In addition to these core fire modules, the model also makes use of several support modules involved in parameter estimation and model calibration. Fire regime parameters are estimated from historic fire data using the Canadian National Fire Database (Canadian Forest Service, n.d.) in order to reproduce realistic fire patterns. Parameterization and calibration of the model can be done separately for each geographic region used in the model (e.g., by ecoregion), allowing finer scale parameterization across large geographic areas. Individual spread parameters are determined in each geographic region following a four-part process. First, the region is buffered by a set distance and a flammability map is generated for the buffered region using the 2005 Land Cover Map of Canada (Latifovic et al., 2005). Next, fires are repeatedly simulated on the landscape across a range of spread probabilities. These fires cannot start in the buffered area, but may spread to and from the buffer. This reduces the influence of edge effects in determining mean fire size. Then the spread probabilities and resulting fire sizes are fit with a shape-constrained additive model (SCAM) (Pya and Wood, 2015). The SCAM is monotonic to ensure fire size increases for any incremental increase in spread probability. Lastly, an optimization algorithm is used to predict the spread probability that will generate the estimated mean fire size for the region.
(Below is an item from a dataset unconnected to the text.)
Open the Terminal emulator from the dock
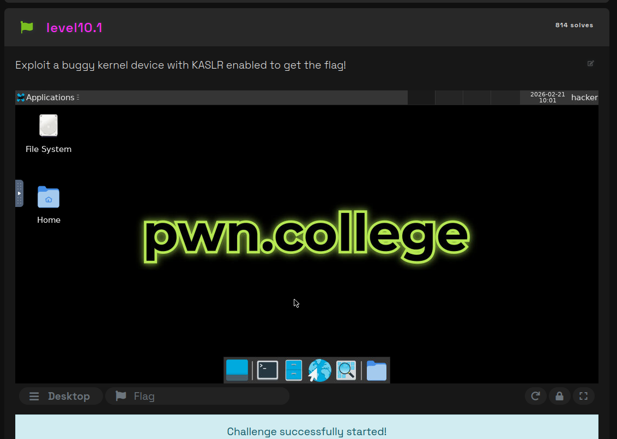617x439 pixels. tap(268, 370)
This version of the model considers lightning-caused fires only. Fires are started by applying a random number sequence to each cell independently. Fires are extinguished when no further spread events (jumps) occur. After a fire, forested cells are reset to age 1. Thus, fires are presumed to be stand initiating. These processes result in irregular patches of variously sized burns. The locations of fires are not constant across simulations because of stochastic patterns of fire ignition and growth. The model tracks the sizes and compositions of each burn. Fire sizes follow a probability distribution largely determined by the spread parameter(s). The current implementation does not account for differences in vegetation type with respect to fire spread (e.g., flammability), nor is it climate sensitive. The more experimental fireSense model (Marchal, Cumming, and McIntire 2017), recently implemented in SpaDES, could be used in future updates to explicitly account for climate and vegetation impacts on fires (in prep).
## References
Armstrong, Glen W, and Steven G Cumming. 2003. “Estimating the Cost of Land Base Changes Due to Wildfire Using Shadow Prices.” Forest Science 49 (5): 719–30. https://doi.org/10.1093/forestscience/49.5.719.
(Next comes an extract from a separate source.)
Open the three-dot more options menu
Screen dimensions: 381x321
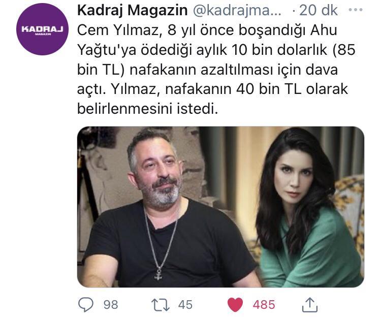coord(356,10)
Cumming, Steve G, D Demarchi, and C Walters. 1998. “A Grid-Based Spatial Model of Forest Dynamics Applied to the Boreal Mixedwood Region.” Working Paper 1998–8. Sustainable Forest Management Network. https://doi.org/10.7939/R35N33.
Latifovic, Rasim and Darren Pouliot, 2005. "Multi-temporal land cover mapping for Canada: Methodology and Products," Canadian Journal of Remote Sensing, Vol. 31, no. 5, pp. 347-363.
Marchal, Jean, Steve G Cumming, and Eliot J B McIntire. 2017. “Land Cover, More than Monthly Fire Weather, Drives Fire-Size Distribution in Southern Québec Forests: Implications for Fire Risk Management.” PLoS ONE 12 (6): 1–17. https://doi.org/10.1371/journal.pone.0179294.
Pya, Natalya, and Simon N Wood, 2015. "Shape constrained additive models," Statistics and Computing, Vol. 25, Iss. 3, pp 543-559.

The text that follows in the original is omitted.